At issue was whether movement in a private vehicle on city streets is "public" in nature.
Growing sophistication of electronic devices to monitor the movements of suspects made this issue ripe for review, since lower courts had disagreed on when such surveillance is permissible without a warrant.
The devices send an electronic signal to a satellite, allowing real-time plotting of someone's whereabouts.
Antoine Jones was a co-owner of Levels, a Washington nightclub, when he was suspected of trafficking cocaine on the side. A joint FBI-D.C. police team covertly attached a GPS device to his Jeep outside the terms of a warrant.
A warrant had been granted, but installation of the GPS device was authorized by a judge only within 10 days and only in the District of Columbia. Agents waited until the 11th day to secretly place it on the vehicle, and they did so in neighboring Maryland. Jones was then monitored for 28 days as he drove around the area.
He was eventually tracked to a house where law enforcement officers discovered nearly 100 kilograms of the illegal narcotic, along with about $850,000 in cash. Jones was sentenced to life in prison.
The court was being asked to decide whether such covert surveillance violated the Fourth Amendment and whether in this case it should be considered a "search," a "seizure" or both.
The justices agreed police violated Jones' rights but disagreed on just why.
The Constitution's Fourth Amendment says, "The right of the people to be secure in their persons, houses, papers, and effects, against unreasonable searches and seizures, shall not be violated."
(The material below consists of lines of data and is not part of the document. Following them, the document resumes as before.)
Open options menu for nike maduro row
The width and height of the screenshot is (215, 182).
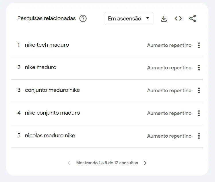(x=199, y=68)
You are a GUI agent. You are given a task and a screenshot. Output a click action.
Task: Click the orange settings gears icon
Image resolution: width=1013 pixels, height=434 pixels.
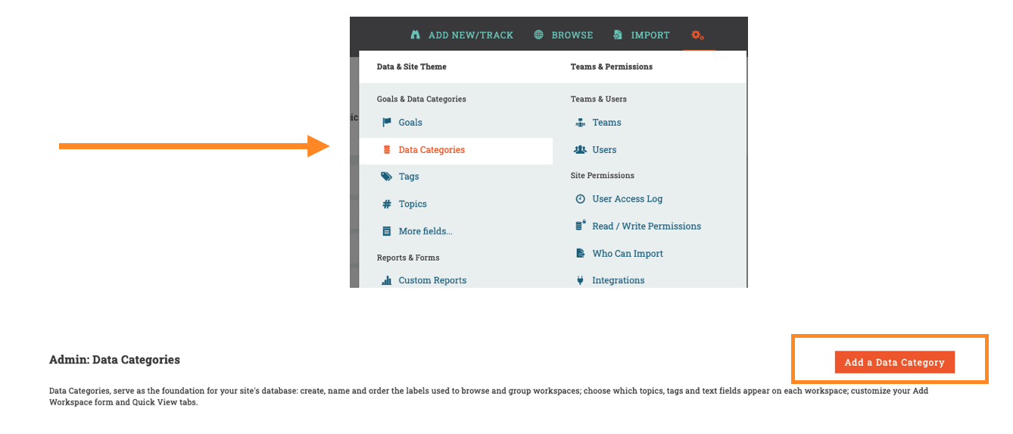point(698,35)
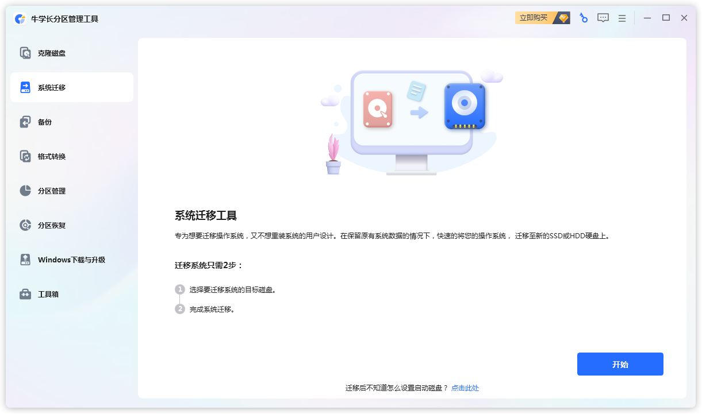Click the step 2 circle marker
The height and width of the screenshot is (414, 702).
coord(180,309)
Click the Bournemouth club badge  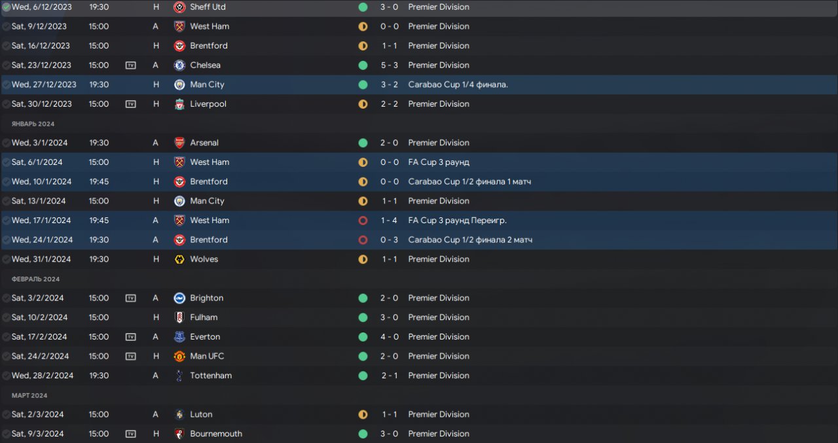179,434
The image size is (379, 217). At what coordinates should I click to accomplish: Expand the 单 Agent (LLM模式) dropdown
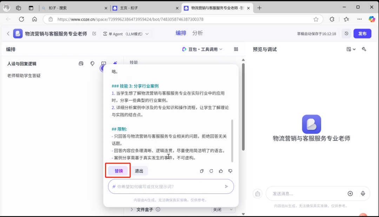126,33
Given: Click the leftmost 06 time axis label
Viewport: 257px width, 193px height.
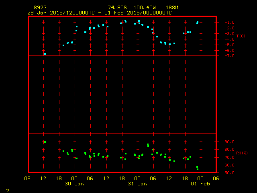Looking at the screenshot, I should tap(27, 179).
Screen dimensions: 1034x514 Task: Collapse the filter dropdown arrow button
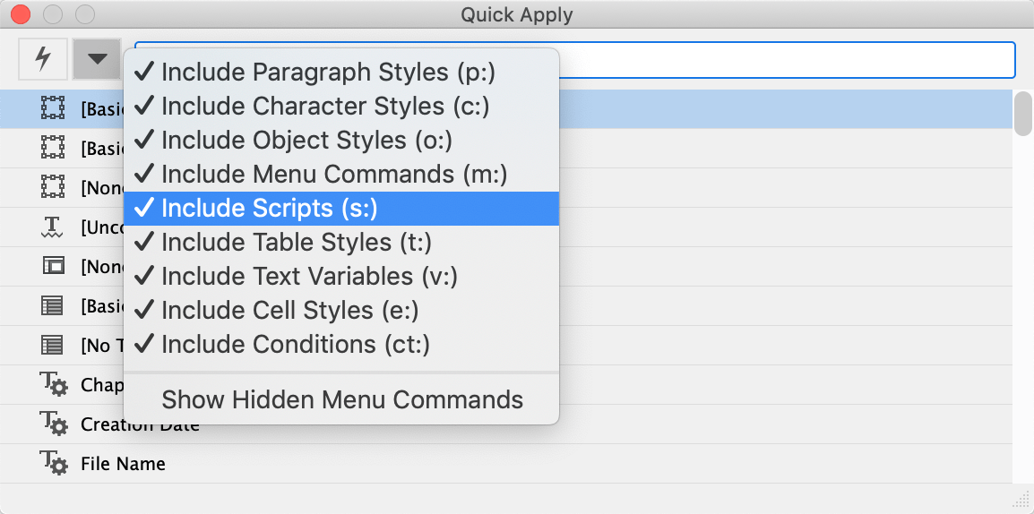click(x=97, y=59)
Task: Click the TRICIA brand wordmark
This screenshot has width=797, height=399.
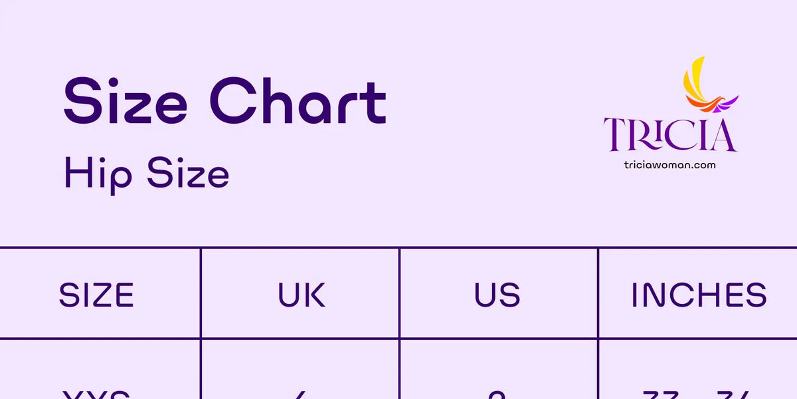Action: point(669,135)
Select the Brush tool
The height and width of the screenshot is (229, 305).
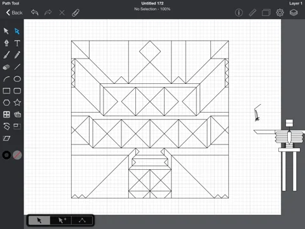coord(6,55)
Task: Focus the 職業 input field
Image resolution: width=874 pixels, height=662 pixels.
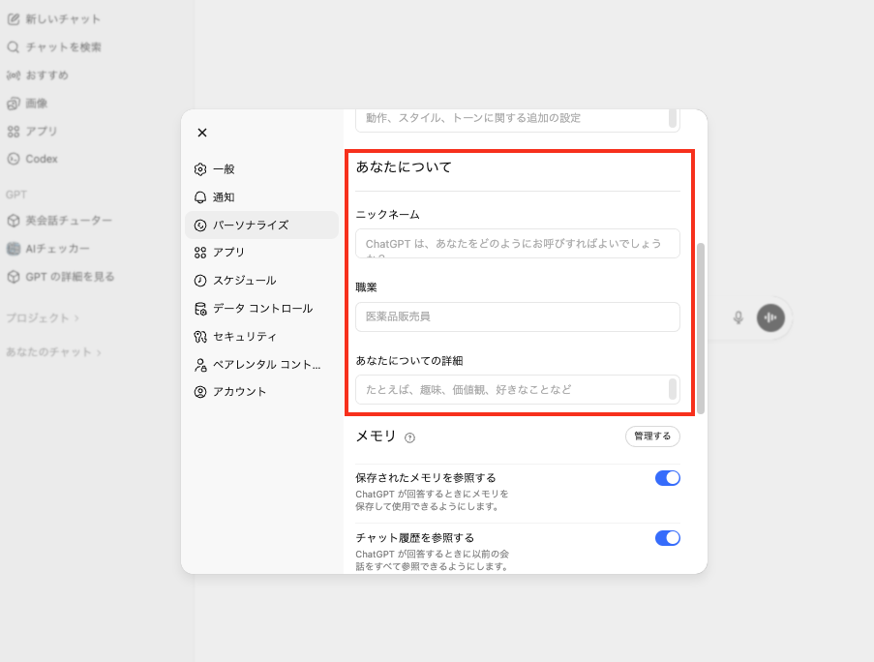Action: tap(517, 316)
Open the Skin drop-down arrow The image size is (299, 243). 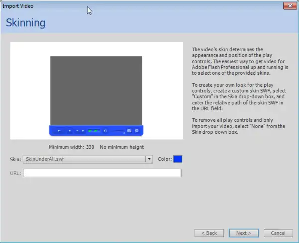coord(149,159)
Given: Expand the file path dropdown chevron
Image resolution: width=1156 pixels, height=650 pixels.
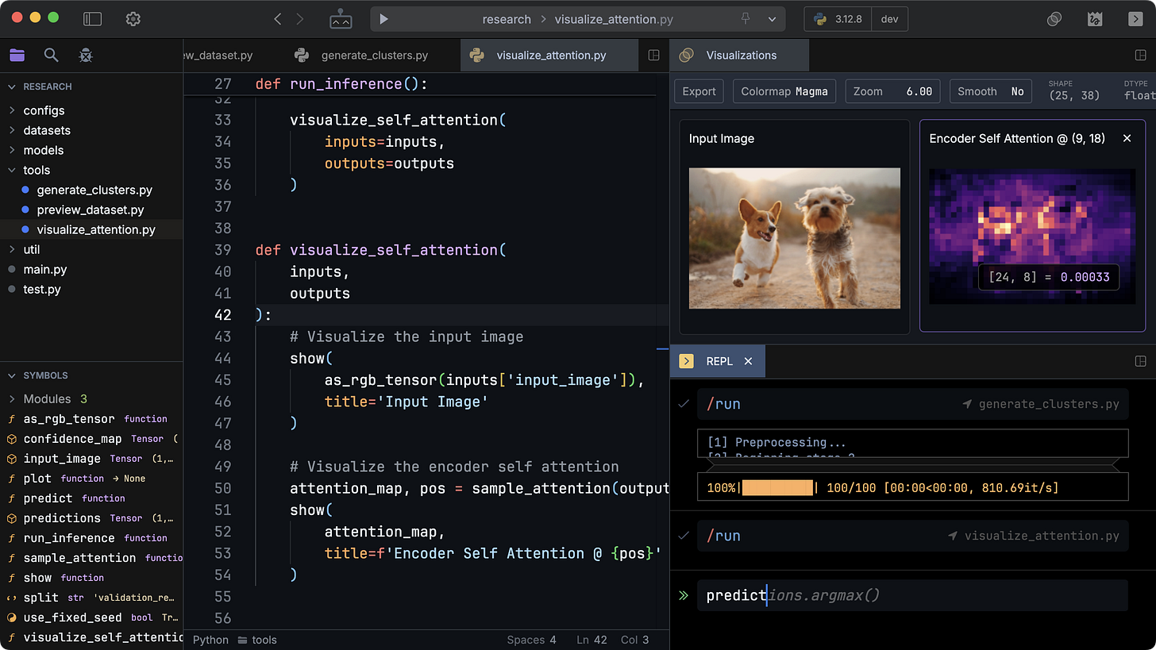Looking at the screenshot, I should pos(772,19).
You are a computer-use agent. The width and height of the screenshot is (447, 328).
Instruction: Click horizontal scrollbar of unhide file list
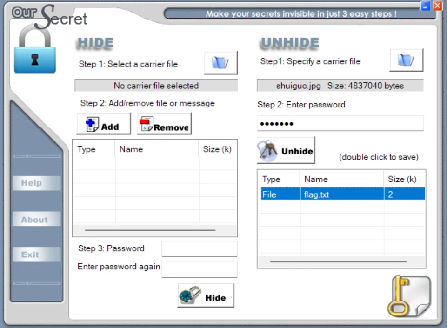pos(338,261)

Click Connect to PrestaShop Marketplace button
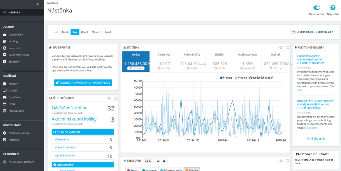83,83
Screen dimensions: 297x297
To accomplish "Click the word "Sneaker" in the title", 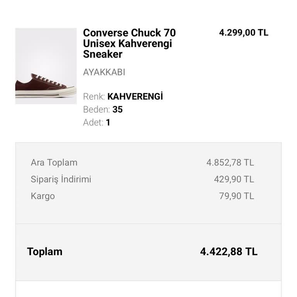I will 102,54.
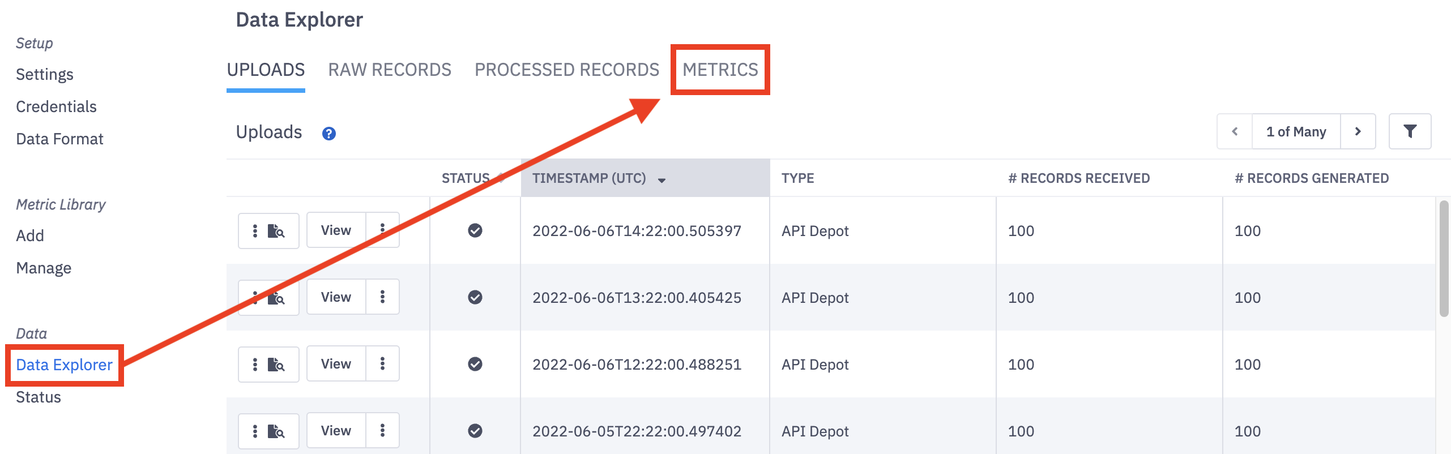
Task: Open Credentials in Setup sidebar
Action: coord(56,106)
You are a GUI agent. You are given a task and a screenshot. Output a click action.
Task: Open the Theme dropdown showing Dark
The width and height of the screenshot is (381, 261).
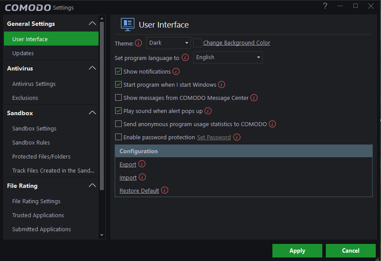tap(169, 43)
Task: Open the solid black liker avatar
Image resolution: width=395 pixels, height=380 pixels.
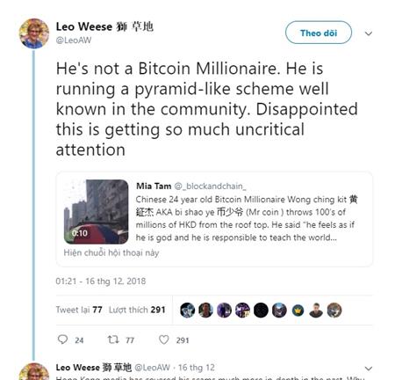Action: click(x=261, y=311)
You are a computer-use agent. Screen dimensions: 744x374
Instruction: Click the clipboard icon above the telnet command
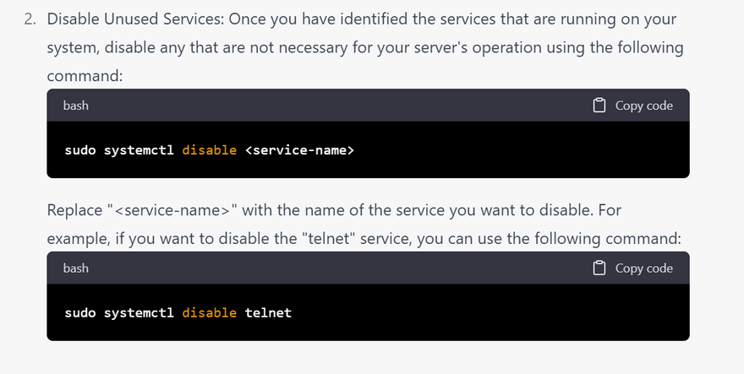tap(599, 268)
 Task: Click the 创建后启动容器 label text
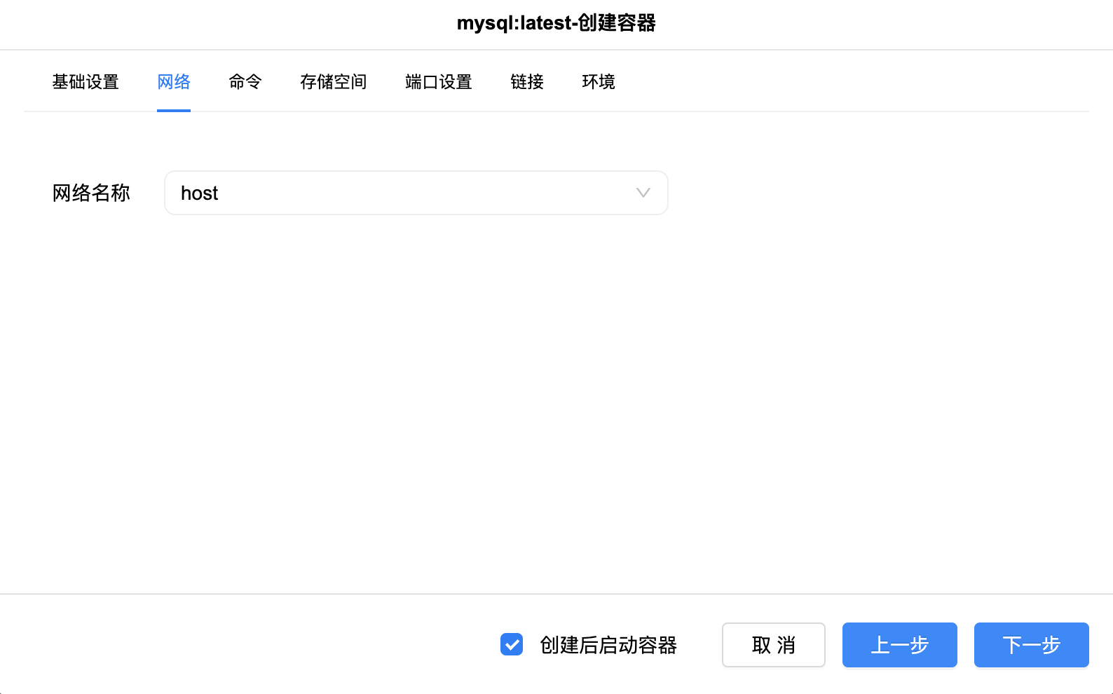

Antonin Scalia wrote for a five-vote majority that a person's property is legally sacred, and the government had to justify placing a GPS device on the vehicle. Scalia said the electronic age does not change a centuries-old concept.
"The government physically occupied private property for the purpose of obtaining information," said the ruling. "We have no doubt that such a physical intrusion would have been considered a 'search' within the meaning of the Fourth Amendment when it was adopted."
Chief Justice John Roberts and Justices Anthony Kennedy, Clarence Thomas and Sonia Sotomayor agreed with the conclusions.
But a group of four justices led by Samuel Alito concluded that the majority's reasoning was "artificial" and did not address larger legal concerns of searches in the digital age, including GPS. He said the court should have used this case to clarify the limits of police monitoring of wireless personal communication devices like mobile phones and Internet use.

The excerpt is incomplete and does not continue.